Economic development specialists in Billings like the Business Expansion And Retention program so much, they would like to see it go statewide. And other communities are showing interest.

First to follow the lead of Big Sky Economic Development Authority in Billings is the Butte Local Development Corp. http://www.buttemontana.org/ a private non-profit corporation. Livingston and Kalispell are just starting to look at it too, said Linda Beck of BSEDA.

"We appreciated BSEDA bringing it to our attention," said Evan Barrett, executive director of BLDC.

The whole premise for taking up the program is that it is easier to retain a local business and help it create more jobs than it is to persuade one outside the area to bring in new jobs.

A mixture of new jobs from existing businesses and from businesses recruited from outside the community is needed, Barrett said, but "working with what you have Ö is more cost-effective than recruitment."

BSEDA provided some instruction on getting the ball rolling at BLDC and the program is administered from there, but the impetus for the program came from a group of prominent Butte businesses aiming to improve the economy under a plan called The Blueprint for Change.

For $7,000, Butte got a license to the ExecutivePulse extranet program, the same used in Billings.

With the ExecutivePulse extranet system there is no software to purchase. It’s a password-protected Internet site, explained Rocky Smith, a proponent and volunteer with BEAR in Billings.

"We looked at software," Smith said. There were five or six other business retention technologies considered, but ExecutivePulse won out for its ease of use. "And it was a lot cheaper, too."

For $3,500 more, BLDC got 2.5 days of instruction from two ExecutivePulse trainers, said Jim Smitham, deputy director for business development at BLDC. Smitham is the point person for the BEAR program in Butte, Silver Bow County and the nearby counties.

And there has been a lot of interest from the surrounding area. Smitham said that on the first day of training, about 60 people from the seven-county area attended. He said that while BLDC focuses on Butte mostly, it is hoped that the BEAR program will involve the whole southwest region around Butte, based on the belief that economic growth anywhere in the region also benefits Butte.
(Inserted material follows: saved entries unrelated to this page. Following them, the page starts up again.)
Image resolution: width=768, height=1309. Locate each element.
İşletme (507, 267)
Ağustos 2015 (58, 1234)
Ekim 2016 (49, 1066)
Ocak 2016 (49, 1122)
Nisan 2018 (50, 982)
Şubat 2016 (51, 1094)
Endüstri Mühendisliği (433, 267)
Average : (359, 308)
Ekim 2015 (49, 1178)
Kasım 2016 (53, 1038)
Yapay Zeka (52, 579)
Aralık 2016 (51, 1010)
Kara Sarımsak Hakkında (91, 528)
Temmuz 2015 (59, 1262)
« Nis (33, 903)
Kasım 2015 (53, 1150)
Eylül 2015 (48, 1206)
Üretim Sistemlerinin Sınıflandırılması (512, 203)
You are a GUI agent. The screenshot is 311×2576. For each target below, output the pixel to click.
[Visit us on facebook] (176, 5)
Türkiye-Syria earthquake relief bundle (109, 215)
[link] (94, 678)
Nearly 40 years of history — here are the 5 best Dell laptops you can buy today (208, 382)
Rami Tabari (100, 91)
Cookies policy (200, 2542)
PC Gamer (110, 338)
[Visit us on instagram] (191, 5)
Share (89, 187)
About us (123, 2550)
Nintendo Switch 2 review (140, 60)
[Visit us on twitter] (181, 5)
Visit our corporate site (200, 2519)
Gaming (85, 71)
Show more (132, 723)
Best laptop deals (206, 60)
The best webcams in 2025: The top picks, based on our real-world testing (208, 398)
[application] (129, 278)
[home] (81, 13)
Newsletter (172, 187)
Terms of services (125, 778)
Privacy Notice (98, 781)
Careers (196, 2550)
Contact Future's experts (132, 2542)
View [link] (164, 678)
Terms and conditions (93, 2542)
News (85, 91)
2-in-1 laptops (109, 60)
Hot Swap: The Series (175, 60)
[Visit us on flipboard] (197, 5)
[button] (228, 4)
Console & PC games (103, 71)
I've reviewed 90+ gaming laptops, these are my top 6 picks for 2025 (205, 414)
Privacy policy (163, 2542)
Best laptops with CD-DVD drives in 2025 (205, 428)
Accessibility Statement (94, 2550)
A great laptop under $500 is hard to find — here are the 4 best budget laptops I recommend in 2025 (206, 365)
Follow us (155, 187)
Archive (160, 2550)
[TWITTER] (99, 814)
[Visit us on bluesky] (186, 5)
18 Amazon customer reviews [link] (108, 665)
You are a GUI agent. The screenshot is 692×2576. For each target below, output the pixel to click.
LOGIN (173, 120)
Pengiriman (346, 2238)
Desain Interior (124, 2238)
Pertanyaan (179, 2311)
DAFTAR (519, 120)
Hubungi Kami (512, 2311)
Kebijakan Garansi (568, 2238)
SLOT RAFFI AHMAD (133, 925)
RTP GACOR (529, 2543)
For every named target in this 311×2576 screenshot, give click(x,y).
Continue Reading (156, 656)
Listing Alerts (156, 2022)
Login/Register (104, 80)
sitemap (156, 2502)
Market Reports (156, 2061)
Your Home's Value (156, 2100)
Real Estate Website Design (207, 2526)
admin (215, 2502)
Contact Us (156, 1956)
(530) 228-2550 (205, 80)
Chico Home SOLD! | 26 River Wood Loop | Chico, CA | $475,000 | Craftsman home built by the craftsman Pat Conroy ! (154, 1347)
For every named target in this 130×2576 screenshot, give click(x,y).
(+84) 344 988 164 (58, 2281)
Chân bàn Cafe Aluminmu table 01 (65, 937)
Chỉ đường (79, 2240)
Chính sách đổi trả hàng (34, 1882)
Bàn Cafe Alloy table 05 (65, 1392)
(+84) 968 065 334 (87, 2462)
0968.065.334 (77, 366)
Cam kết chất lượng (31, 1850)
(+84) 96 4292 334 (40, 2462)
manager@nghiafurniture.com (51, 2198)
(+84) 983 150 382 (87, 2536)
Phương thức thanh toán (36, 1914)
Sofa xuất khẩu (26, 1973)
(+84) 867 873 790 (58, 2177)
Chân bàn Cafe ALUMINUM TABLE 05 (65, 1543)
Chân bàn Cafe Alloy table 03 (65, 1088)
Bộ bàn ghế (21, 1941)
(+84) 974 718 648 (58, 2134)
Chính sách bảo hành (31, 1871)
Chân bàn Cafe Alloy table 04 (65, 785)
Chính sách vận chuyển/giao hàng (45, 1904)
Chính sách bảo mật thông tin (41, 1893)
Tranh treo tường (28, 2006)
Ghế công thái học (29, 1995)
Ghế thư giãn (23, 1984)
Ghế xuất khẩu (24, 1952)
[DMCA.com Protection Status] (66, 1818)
In that same broad view, Smitham and BSEDA hope to see the BEAR program go statewide. If more communities start up BEAR programs, then more could be done with the data collected. Reports could be generated on a statewide, regional or town basis, and it would give everyone concerned a better feel for the business climate in Montana, Smitham said.

And, then "information you take to the Legislature is based on hard data," not subjective opinion, he said.

If the program goes statewide, then "we can disseminate that information in so many different ways," Smith said.

The data is secondary, but critical in proving what’s being said anecdotally about the economy. Statewide participation would provide a better sampling and more accurate numbers, Smith said.

"The entire world is becoming more information driven," he said. "This allows us to compete in that territory."

Nevertheless, the primary goal of the BEAR program is to provide specific help for individual local businesses.

It is done by first collecting data from local business owners. Two interviewers will spend an hour with the owner of a participating business. Answers are entered into the program to form a database.

Specific suggestions for the business owner are based on the dialogue with the interviewers and the assessments of an experienced resource team.

That group of knowledgeable business resources is now being assembled in Butte, Smitham said.

There is no cost to the participating business unless advanced resources are needed.

Business owners are not in the habit of divulging much inside information about their operations, but they need not worry about participating in the BEAR program, Smitham said.

"All the data is confidential," he said. "Confidentiality is strictly adhered to."

They are not going to overhear their private business data talked about at the coffee shop, he said.